▸ **What you need to do**: Resume the court judgment below on the help owed to self-represented litigants, carrying it on from its last sentence.

▸ **Page excerpt**:
^^^^^^^^

19 The Applicant has filed further material as directed. However, that material is again in a form that is extremely difficult to understand and it far exceeded the ten page limit that was instructed.
…
25 In the present matter, the Applicant was given a reasonable opportunity to provide material in relation to her claims and to point to the evidence which she contends supports those claims. In the absence of a clear and precise identification of the issues that the Applicant contends remain for determination, even after further opportunity to clarify her case, I have been unable to ascertain the relevance of much of her material. Nevertheless, I have endeavoured to sift through her material in order to identify relevant issues that need to be considered. As best as I am able to understand her case, the Applicant appears to make the following points: …"
The Tribunal then sets out, in our view, a fair appraisal of the relevant issues being raised by the Appellant at the time in light of the written submissions that were filed.
The Appellant submits that, given the Tribunal had difficulty understanding the Appellant's material and the relevance of much of it, the Tribunal ought to have done more to enquire and question the Appellant about matters that it allegedly had difficulty in understanding.
The Appellant has directed our attention to parts of the transcript where the Appellant alleges the Tribunal should have made more enquiries of her.
The principles concerning the assistance that a Court, or a Tribunal, is required to give a self-represented litigant were considered by the Court of Appeal in Pollock v Hicks [2015] NSWCA 122 at [91].
"91 Ms Pollock's complaint raises the issue of the role of the Court in ensuring a fair hearing. The Court's duty to unrepresented litigants was examined by this Court in Hamod v State of New South Wales [2011] NSWCA 375 at [309]-[316] by Beazley JA (as her Honour then was) where the authorities are collected. In Bauskis v Liew [2013] NSWCA 297 at [67]-[70] (Gleeson JA; Beazley P and Barrett JA agreeing), the following propositions which emerge from those authorities were identified.
'First, the Court's obligation in the case of a self-represented litigant is to give sufficient information as to the practice and procedure of the Court to ensure that there is a fair trial to both parties. The application of this principle will vary depending upon the circumstances of the case: see Jae Kyung Lee v Bob Chae-Sang Cha [2008] NSWCA 13 per Basten JA at [48]; Abram v Bank of New Zealand (1996) ATPR 41-507, 43,341, 43,347; Microsoft Corporation v Ezy Loans Pty Ltd [2004] FCA 1135; (2004) 63 IPR 54; Pezos v Police [2005] SASC 500; (2005) 94 SASR 154.
Secondly, the Court's duty is not solely to the unrepresented litigant. The obligation is to ensure a fair trial for all parties. This is why the duty is usually stated in terms that require that the impartial function of the judge is preserved, whilst also requiring the judge to intervene where necessary to ensure the trial is fair and just: see Tomasevic v Travaglini [2007] VSC 337; (2007) 17 VR 100 at [95]; Barghouthi v Transfield Pty Ltd [2002] FCA 666; (2002) 122 FCR 19 at 23; NAGA v Minister for Immigration & Multicultural & Indigenous Affairs [2002] FCA 944 at [11]; Nagy v Ryan [2003] SASC 37 at [52]-[53].

^^^^^^^^

▸ **Material shown**:
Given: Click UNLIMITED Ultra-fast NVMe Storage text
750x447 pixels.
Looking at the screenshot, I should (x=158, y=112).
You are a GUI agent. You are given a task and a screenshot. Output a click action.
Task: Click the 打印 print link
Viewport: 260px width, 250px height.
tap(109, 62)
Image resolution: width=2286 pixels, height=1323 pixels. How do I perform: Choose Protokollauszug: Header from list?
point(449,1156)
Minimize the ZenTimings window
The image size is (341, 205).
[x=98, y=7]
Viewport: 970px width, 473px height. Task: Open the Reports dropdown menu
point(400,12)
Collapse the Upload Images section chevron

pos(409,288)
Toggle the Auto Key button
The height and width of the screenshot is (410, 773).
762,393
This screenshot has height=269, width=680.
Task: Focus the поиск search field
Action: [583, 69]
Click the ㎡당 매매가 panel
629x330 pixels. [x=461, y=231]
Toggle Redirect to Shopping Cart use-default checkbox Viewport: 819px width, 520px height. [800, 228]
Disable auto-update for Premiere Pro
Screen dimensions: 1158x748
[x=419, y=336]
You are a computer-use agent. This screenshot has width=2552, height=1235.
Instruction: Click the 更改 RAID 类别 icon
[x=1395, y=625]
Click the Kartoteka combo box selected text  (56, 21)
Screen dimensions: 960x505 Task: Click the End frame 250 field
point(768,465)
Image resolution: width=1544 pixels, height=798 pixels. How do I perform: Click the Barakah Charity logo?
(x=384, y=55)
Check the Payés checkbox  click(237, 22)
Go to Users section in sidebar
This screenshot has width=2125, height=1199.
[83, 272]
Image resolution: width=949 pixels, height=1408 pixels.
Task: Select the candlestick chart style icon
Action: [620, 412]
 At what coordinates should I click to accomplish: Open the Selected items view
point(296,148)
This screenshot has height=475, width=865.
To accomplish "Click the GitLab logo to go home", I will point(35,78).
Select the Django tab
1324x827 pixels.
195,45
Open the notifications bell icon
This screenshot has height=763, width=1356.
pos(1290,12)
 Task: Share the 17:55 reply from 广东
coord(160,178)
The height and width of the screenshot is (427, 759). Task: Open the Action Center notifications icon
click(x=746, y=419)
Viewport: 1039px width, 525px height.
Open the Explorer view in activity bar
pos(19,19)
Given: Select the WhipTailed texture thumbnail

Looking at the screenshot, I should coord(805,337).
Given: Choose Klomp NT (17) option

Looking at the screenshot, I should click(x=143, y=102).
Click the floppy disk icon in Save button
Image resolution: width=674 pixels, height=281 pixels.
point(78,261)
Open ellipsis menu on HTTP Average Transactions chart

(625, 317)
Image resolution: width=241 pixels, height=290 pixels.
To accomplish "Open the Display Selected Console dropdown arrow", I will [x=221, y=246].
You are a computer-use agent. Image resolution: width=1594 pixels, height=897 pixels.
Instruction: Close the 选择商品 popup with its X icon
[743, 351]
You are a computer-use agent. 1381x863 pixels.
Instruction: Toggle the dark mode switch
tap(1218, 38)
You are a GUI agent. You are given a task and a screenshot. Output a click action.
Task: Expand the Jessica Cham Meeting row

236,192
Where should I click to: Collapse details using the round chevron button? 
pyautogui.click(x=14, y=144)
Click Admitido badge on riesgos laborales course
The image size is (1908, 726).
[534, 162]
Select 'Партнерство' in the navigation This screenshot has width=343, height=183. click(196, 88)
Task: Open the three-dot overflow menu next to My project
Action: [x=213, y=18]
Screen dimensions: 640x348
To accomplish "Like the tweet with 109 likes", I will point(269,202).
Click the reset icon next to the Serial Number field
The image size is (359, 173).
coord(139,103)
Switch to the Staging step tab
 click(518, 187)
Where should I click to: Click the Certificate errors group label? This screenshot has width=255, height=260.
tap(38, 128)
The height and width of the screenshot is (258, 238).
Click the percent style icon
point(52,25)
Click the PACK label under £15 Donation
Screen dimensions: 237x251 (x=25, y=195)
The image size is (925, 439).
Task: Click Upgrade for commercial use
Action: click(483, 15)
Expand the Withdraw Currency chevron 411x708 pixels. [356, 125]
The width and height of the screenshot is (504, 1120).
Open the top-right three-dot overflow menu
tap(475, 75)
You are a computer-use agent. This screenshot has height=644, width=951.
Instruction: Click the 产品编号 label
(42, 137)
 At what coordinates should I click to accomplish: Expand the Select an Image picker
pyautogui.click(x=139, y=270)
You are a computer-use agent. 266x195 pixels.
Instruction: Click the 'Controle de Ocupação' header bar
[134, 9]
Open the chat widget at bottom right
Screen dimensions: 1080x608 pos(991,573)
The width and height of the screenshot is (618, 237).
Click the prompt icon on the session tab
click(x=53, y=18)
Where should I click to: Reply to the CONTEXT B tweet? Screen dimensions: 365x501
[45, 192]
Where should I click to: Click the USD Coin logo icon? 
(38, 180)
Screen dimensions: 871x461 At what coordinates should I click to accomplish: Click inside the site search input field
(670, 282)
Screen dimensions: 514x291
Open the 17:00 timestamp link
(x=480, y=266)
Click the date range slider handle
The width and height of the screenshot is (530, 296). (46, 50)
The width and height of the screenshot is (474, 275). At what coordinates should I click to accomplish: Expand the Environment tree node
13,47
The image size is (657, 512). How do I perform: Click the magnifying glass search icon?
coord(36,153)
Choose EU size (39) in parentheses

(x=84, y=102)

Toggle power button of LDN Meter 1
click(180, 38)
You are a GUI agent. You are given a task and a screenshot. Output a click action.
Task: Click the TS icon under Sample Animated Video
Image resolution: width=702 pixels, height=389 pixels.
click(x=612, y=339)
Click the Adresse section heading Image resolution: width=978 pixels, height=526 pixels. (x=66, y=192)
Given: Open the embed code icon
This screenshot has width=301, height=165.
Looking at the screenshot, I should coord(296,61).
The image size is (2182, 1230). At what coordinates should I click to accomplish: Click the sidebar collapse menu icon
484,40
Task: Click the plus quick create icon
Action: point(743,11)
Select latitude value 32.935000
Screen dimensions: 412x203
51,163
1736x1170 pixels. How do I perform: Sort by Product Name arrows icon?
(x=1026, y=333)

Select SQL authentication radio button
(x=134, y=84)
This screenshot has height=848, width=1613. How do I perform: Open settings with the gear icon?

^^^^^^^^

▸ **Written response**:
Thirdly, the duty of a trial judge to assist an unrepresented litigant does not extend to advising the litigant as to how his or her rights should be exercised. That is, it is not the function of the court to give judicial advice to, or conduct the case on behalf of, the unrepresented litigant: see Bhagwanani v Martin [1999] SASC 406; (1999) 2004 LSJS 449; Clark v State of New South Wales (No 2) [2006] NSWSC 914.
Fourthly, the trial judge must remain at all times the impartial adjudicator of the matter, measured against the touchstone of fairness. In this regard, an unrepresented party is as much subject to the rules as any other litigant: Rajski v Scitec Corporation Pty Ltd (Court of Appeal, 16 June 1986, unreported) per Samuels JA at 14.'"
We have reviewed the transcript in question and are not satisfied that the Tribunal breached any principle of law with respect to the amount of assistance a Court or Tribunal should give to a self-represented litigant.
The Appellant concedes in her submissions that she was given sufficient 'airspace' to present her submissions. Her complaint is that there should have been more enquiries made by the Tribunal to seek further clarification of the submissions that were put.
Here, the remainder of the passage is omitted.